> [Records shown]:
***
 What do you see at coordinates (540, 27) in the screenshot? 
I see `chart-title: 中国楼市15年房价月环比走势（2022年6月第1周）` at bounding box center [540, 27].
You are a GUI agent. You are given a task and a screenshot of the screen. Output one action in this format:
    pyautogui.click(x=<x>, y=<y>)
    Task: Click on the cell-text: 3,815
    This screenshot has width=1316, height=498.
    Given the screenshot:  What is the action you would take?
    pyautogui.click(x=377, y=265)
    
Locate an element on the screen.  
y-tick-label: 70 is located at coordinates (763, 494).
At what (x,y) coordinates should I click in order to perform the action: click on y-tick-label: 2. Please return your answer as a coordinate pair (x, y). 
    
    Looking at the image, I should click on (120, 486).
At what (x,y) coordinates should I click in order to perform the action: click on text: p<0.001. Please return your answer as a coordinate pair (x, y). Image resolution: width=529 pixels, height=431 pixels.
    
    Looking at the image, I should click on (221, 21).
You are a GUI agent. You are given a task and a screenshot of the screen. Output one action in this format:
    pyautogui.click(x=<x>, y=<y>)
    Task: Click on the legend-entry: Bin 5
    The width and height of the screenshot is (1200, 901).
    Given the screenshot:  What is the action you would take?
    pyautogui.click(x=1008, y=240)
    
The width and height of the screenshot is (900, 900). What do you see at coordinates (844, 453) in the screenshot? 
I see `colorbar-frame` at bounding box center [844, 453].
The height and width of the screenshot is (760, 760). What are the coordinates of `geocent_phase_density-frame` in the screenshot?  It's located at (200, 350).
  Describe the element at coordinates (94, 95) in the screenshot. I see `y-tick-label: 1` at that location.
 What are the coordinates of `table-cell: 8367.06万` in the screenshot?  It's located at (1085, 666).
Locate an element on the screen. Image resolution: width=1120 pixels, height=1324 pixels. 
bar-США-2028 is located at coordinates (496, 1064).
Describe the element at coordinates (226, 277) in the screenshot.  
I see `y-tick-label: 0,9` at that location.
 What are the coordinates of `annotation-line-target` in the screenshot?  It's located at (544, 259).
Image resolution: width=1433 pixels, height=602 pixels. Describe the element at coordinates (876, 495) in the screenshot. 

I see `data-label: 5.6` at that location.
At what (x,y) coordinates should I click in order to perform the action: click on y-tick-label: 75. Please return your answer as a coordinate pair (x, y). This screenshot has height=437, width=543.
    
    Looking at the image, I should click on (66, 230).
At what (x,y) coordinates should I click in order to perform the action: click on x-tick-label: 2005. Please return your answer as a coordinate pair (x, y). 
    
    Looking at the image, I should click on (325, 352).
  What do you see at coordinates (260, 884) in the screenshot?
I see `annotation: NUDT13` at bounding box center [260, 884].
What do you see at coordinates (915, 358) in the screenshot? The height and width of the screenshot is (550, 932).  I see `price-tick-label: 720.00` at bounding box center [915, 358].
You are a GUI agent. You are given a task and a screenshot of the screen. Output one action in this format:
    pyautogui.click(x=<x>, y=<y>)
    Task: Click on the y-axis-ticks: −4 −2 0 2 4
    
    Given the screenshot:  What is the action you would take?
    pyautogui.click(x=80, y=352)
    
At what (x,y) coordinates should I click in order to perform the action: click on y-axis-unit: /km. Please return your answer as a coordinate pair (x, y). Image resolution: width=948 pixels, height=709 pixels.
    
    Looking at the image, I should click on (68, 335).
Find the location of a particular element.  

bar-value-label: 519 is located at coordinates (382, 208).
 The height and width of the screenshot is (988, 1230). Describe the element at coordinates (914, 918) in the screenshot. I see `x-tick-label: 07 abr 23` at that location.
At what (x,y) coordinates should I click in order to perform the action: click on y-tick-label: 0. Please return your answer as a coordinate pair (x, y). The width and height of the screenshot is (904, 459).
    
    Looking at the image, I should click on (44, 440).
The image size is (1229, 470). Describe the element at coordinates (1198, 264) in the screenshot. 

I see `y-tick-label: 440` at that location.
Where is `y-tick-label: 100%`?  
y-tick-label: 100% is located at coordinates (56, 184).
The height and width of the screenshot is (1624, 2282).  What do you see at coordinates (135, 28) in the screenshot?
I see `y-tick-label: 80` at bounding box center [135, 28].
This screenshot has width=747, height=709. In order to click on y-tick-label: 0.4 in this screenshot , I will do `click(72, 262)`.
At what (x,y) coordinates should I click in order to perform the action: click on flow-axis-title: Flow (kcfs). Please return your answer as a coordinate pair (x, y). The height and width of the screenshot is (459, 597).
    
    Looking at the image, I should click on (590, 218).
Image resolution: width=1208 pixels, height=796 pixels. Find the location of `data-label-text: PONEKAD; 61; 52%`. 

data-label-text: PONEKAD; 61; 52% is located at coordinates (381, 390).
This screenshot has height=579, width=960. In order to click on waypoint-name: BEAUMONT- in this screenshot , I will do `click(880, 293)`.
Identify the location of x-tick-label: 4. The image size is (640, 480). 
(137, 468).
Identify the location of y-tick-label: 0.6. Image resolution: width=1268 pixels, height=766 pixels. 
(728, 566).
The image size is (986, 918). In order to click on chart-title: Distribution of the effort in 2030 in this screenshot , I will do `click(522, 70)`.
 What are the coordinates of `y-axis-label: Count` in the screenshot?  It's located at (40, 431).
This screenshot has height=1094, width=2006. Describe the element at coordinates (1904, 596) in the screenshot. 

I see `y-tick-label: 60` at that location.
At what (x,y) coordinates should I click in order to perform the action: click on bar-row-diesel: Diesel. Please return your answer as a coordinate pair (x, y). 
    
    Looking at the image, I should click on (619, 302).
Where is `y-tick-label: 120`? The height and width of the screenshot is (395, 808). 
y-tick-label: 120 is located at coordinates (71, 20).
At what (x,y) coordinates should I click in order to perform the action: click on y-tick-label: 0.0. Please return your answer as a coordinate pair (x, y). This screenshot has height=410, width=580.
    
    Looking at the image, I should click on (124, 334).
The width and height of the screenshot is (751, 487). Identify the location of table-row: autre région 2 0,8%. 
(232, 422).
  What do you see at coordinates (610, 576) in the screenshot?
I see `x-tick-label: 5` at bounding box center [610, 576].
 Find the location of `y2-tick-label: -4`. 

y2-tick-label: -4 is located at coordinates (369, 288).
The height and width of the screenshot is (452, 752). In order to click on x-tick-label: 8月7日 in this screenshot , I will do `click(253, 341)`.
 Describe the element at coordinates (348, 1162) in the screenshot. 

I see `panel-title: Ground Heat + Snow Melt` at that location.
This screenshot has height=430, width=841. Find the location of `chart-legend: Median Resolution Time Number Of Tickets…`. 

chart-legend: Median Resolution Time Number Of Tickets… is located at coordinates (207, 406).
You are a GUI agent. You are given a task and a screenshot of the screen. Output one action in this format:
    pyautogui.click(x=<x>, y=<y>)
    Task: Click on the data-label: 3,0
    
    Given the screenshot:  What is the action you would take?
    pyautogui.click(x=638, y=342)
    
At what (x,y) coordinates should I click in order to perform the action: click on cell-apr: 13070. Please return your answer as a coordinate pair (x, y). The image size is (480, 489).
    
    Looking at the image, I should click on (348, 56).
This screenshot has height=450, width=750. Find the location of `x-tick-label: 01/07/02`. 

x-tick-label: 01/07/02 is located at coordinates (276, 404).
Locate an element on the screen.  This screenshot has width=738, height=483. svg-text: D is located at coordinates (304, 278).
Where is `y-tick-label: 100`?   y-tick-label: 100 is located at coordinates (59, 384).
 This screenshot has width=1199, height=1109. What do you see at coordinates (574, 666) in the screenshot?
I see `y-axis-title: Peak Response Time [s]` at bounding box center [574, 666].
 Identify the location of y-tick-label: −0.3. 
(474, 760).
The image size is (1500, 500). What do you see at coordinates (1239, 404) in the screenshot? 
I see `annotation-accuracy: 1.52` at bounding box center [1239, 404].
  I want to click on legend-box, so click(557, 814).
***
> [Instructions to follow]: Please copy out every line of the material above word for word, changing nothing.

> [Result of the exercise]:
 What do you see at coordinates (540, 27) in the screenshot? 
I see `chart-title: 中国楼市15年房价月环比走势（2022年6月第1周）` at bounding box center [540, 27].
You are a GUI agent. You are given a task and a screenshot of the screen. Output one action in this format:
    pyautogui.click(x=<x>, y=<y>)
    Task: Click on the cell-text: 3,815
    This screenshot has width=1316, height=498.
    Given the screenshot:  What is the action you would take?
    pyautogui.click(x=377, y=265)
    
Locate an element on the screen.  
y-tick-label: 70 is located at coordinates (763, 494).
At what (x,y) coordinates should I click in order to perform the action: click on y-tick-label: 2. Please return your answer as a coordinate pair (x, y). 
    
    Looking at the image, I should click on (120, 486).
At what (x,y) coordinates should I click in order to perform the action: click on text: p<0.001. Please return your answer as a coordinate pair (x, y). Image resolution: width=529 pixels, height=431 pixels.
    
    Looking at the image, I should click on (221, 21).
You are a GUI agent. You are given a task and a screenshot of the screen. Output one action in this format:
    pyautogui.click(x=<x>, y=<y>)
    Task: Click on the legend-entry: Bin 5
    The width and height of the screenshot is (1200, 901).
    Given the screenshot:  What is the action you would take?
    pyautogui.click(x=1008, y=240)
    
The width and height of the screenshot is (900, 900). What do you see at coordinates (844, 453) in the screenshot? 
I see `colorbar-frame` at bounding box center [844, 453].
The height and width of the screenshot is (760, 760). What are the coordinates of `geocent_phase_density-frame` in the screenshot?  It's located at (200, 350).
  Describe the element at coordinates (94, 95) in the screenshot. I see `y-tick-label: 1` at that location.
 What are the coordinates of `table-cell: 8367.06万` in the screenshot?  It's located at (1085, 666).
Locate an element on the screen. Image resolution: width=1120 pixels, height=1324 pixels. 
bar-США-2028 is located at coordinates (496, 1064).
Describe the element at coordinates (226, 277) in the screenshot.  
I see `y-tick-label: 0,9` at that location.
 What are the coordinates of `annotation-line-target` in the screenshot?  It's located at (544, 259).
Image resolution: width=1433 pixels, height=602 pixels. Describe the element at coordinates (876, 495) in the screenshot. 

I see `data-label: 5.6` at that location.
At what (x,y) coordinates should I click in order to perform the action: click on y-tick-label: 75. Please return your answer as a coordinate pair (x, y). This screenshot has height=437, width=543.
    
    Looking at the image, I should click on (66, 230).
At what (x,y) coordinates should I click in order to perform the action: click on x-tick-label: 2005. Please return your answer as a coordinate pair (x, y). 
    
    Looking at the image, I should click on (325, 352).
  What do you see at coordinates (260, 884) in the screenshot?
I see `annotation: NUDT13` at bounding box center [260, 884].
What do you see at coordinates (915, 358) in the screenshot? The height and width of the screenshot is (550, 932).  I see `price-tick-label: 720.00` at bounding box center [915, 358].
You are a GUI agent. You are given a task and a screenshot of the screen. Output one action in this format:
    pyautogui.click(x=<x>, y=<y>)
    Task: Click on the y-axis-ticks: −4 −2 0 2 4
    
    Given the screenshot:  What is the action you would take?
    pyautogui.click(x=80, y=352)
    
At what (x,y) coordinates should I click in order to perform the action: click on y-axis-unit: /km. Please return your answer as a coordinate pair (x, y). Image resolution: width=948 pixels, height=709 pixels.
    
    Looking at the image, I should click on (68, 335).
Find the location of a particular element.  

bar-value-label: 519 is located at coordinates (382, 208).
 The height and width of the screenshot is (988, 1230). Describe the element at coordinates (914, 918) in the screenshot. I see `x-tick-label: 07 abr 23` at that location.
At what (x,y) coordinates should I click in order to perform the action: click on y-tick-label: 0. Please return your answer as a coordinate pair (x, y). The width and height of the screenshot is (904, 459).
    
    Looking at the image, I should click on (44, 440).
The image size is (1229, 470). Describe the element at coordinates (1198, 264) in the screenshot. 

I see `y-tick-label: 440` at that location.
Where is `y-tick-label: 100%`?  
y-tick-label: 100% is located at coordinates (56, 184).
The height and width of the screenshot is (1624, 2282).  What do you see at coordinates (135, 28) in the screenshot?
I see `y-tick-label: 80` at bounding box center [135, 28].
This screenshot has width=747, height=709. In order to click on y-tick-label: 0.4 in this screenshot , I will do `click(72, 262)`.
At what (x,y) coordinates should I click in order to perform the action: click on flow-axis-title: Flow (kcfs). Please return your answer as a coordinate pair (x, y). The height and width of the screenshot is (459, 597).
    
    Looking at the image, I should click on (590, 218).
Image resolution: width=1208 pixels, height=796 pixels. Find the location of `data-label-text: PONEKAD; 61; 52%`. 

data-label-text: PONEKAD; 61; 52% is located at coordinates (381, 390).
This screenshot has height=579, width=960. In order to click on waypoint-name: BEAUMONT- in this screenshot , I will do `click(880, 293)`.
Identify the location of x-tick-label: 4. The image size is (640, 480). 
(137, 468).
Identify the location of y-tick-label: 0.6. Image resolution: width=1268 pixels, height=766 pixels. 
(728, 566).
The image size is (986, 918). In order to click on chart-title: Distribution of the effort in 2030 in this screenshot , I will do `click(522, 70)`.
 What are the coordinates of `y-axis-label: Count` in the screenshot?  It's located at (40, 431).
This screenshot has height=1094, width=2006. Describe the element at coordinates (1904, 596) in the screenshot. 

I see `y-tick-label: 60` at that location.
At what (x,y) coordinates should I click in order to perform the action: click on bar-row-diesel: Diesel. Please return your answer as a coordinate pair (x, y). 
    
    Looking at the image, I should click on (619, 302).
Where is `y-tick-label: 120`? The height and width of the screenshot is (395, 808). 
y-tick-label: 120 is located at coordinates (71, 20).
At what (x,y) coordinates should I click in order to perform the action: click on y-tick-label: 0.0. Please return your answer as a coordinate pair (x, y). This screenshot has height=410, width=580.
    
    Looking at the image, I should click on (124, 334).
The width and height of the screenshot is (751, 487). Identify the location of table-row: autre région 2 0,8%. 
(232, 422).
  What do you see at coordinates (610, 576) in the screenshot?
I see `x-tick-label: 5` at bounding box center [610, 576].
 Find the location of `y2-tick-label: -4`. 

y2-tick-label: -4 is located at coordinates (369, 288).
The height and width of the screenshot is (452, 752). In order to click on x-tick-label: 8月7日 in this screenshot , I will do `click(253, 341)`.
 Describe the element at coordinates (348, 1162) in the screenshot. 

I see `panel-title: Ground Heat + Snow Melt` at that location.
This screenshot has height=430, width=841. Find the location of `chart-legend: Median Resolution Time Number Of Tickets…`. 

chart-legend: Median Resolution Time Number Of Tickets… is located at coordinates (207, 406).
You are a GUI agent. You are given a task and a screenshot of the screen. Output one action in this format:
    pyautogui.click(x=<x>, y=<y>)
    Task: Click on the data-label: 3,0
    
    Given the screenshot:  What is the action you would take?
    pyautogui.click(x=638, y=342)
    
At what (x,y) coordinates should I click in order to perform the action: click on cell-apr: 13070. Please return your answer as a coordinate pair (x, y). The image size is (480, 489).
    
    Looking at the image, I should click on (348, 56).
This screenshot has height=450, width=750. Find the location of `x-tick-label: 01/07/02`. 

x-tick-label: 01/07/02 is located at coordinates (276, 404).
Locate an element on the screen.  This screenshot has width=738, height=483. svg-text: D is located at coordinates (304, 278).
Where is `y-tick-label: 100`?   y-tick-label: 100 is located at coordinates (59, 384).
 This screenshot has width=1199, height=1109. What do you see at coordinates (574, 666) in the screenshot?
I see `y-axis-title: Peak Response Time [s]` at bounding box center [574, 666].
 Identify the location of y-tick-label: −0.3. 
(474, 760).
The image size is (1500, 500). What do you see at coordinates (1239, 404) in the screenshot? 
I see `annotation-accuracy: 1.52` at bounding box center [1239, 404].
  I want to click on legend-box, so click(557, 814).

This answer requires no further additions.